Work request:
Only one stretch of the records below is wanted: the lines from the one holding "Given: Click minus icon beside 测试mqtt entry" through the one holding "Screen dimensions: 1920x951". Return it exactly, both ends included.

Recorded information:
-.-.-

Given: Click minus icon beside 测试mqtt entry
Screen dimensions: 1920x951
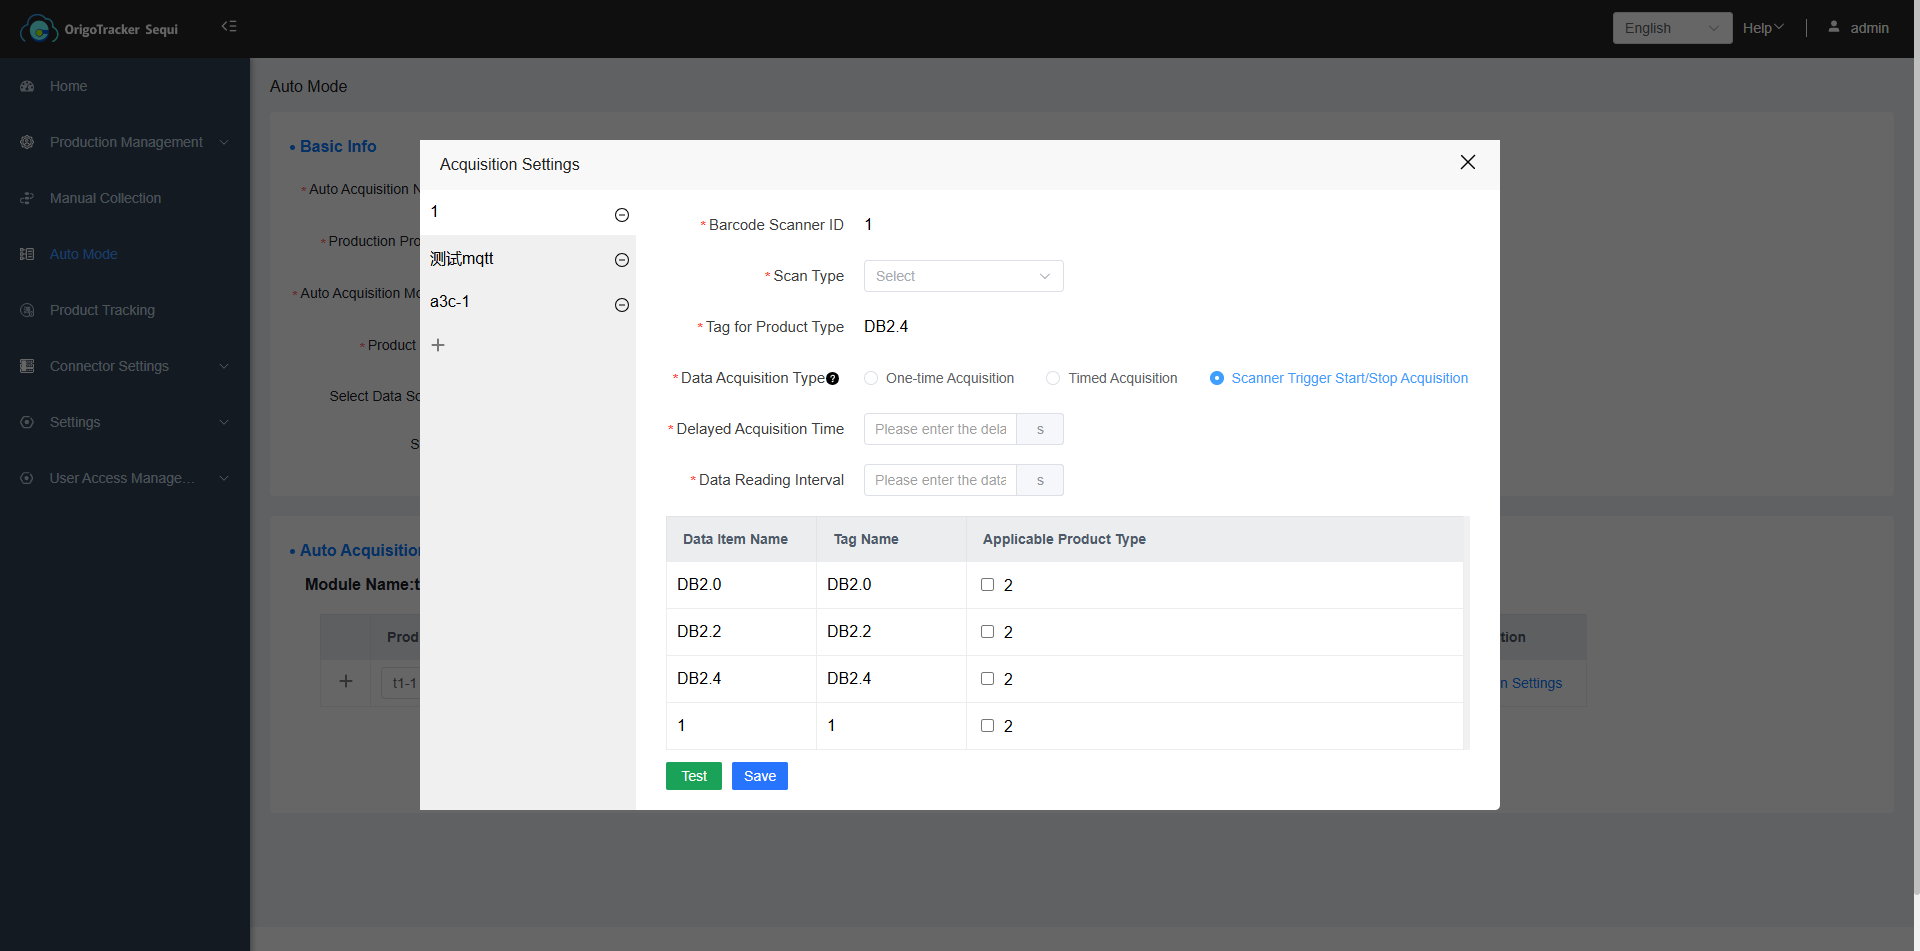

-.-.-

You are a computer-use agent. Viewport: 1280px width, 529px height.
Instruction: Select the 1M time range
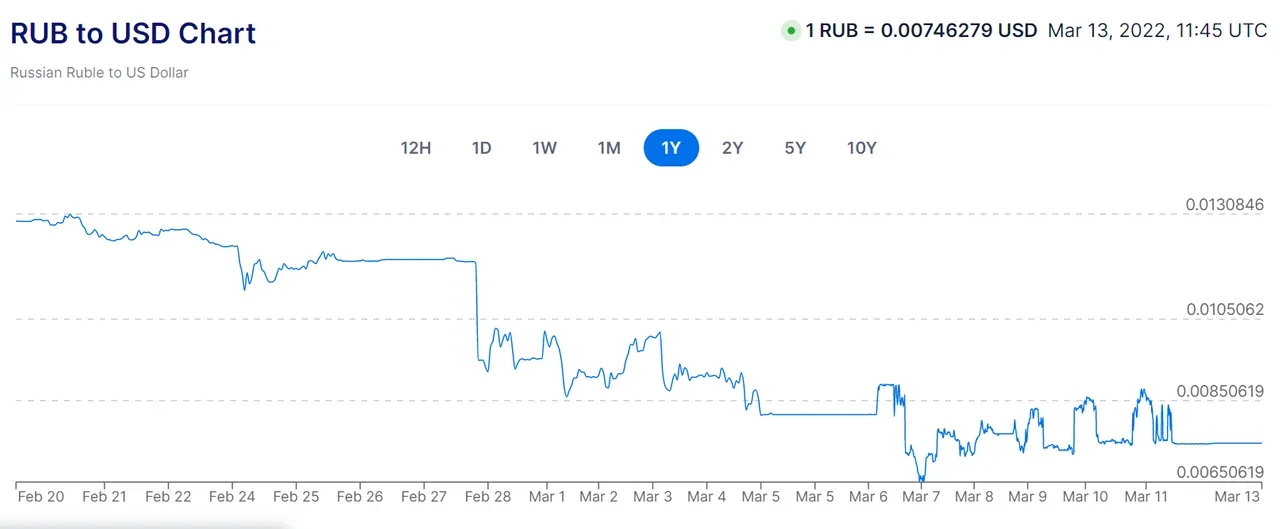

-.-.-

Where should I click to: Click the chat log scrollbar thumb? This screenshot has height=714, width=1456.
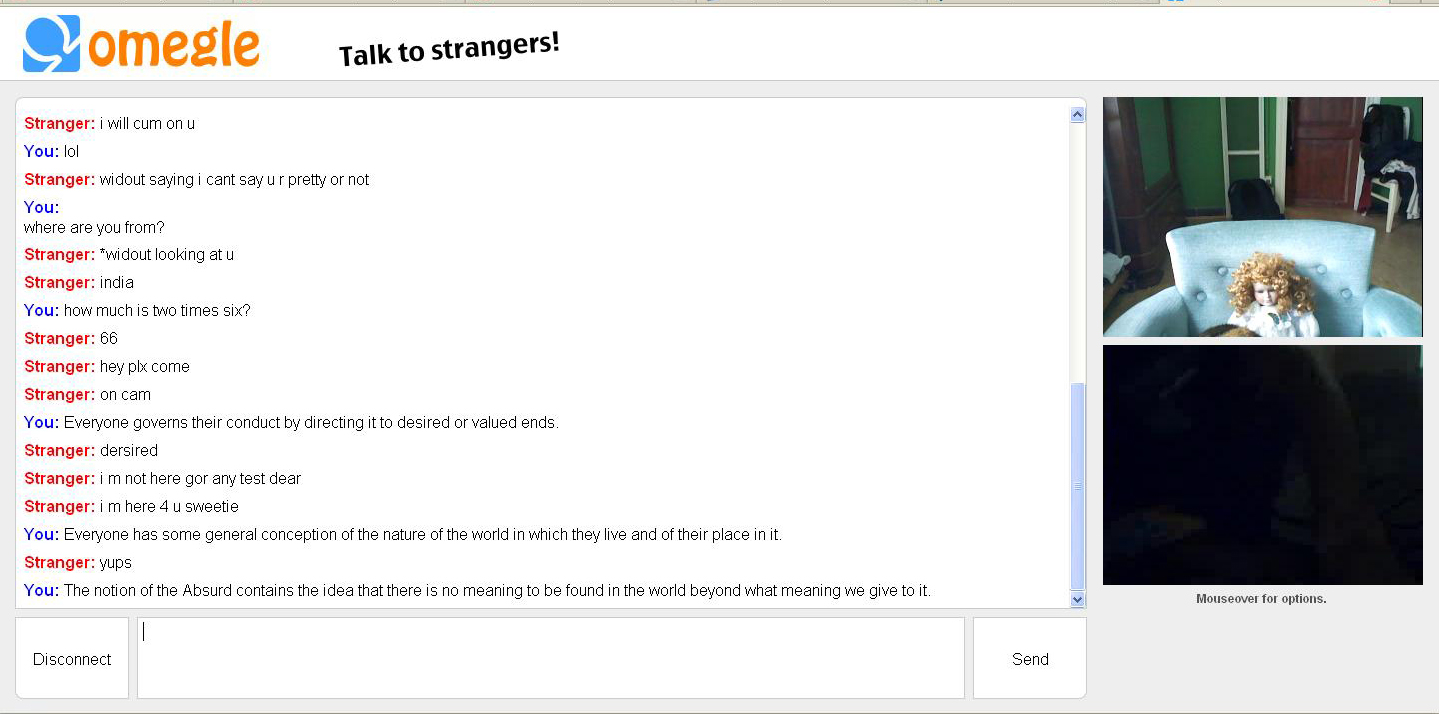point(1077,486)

-.-.-

Exercise result:
Given: Click minus icon beside 测试mqtt entry
Screen dimensions: 1920x951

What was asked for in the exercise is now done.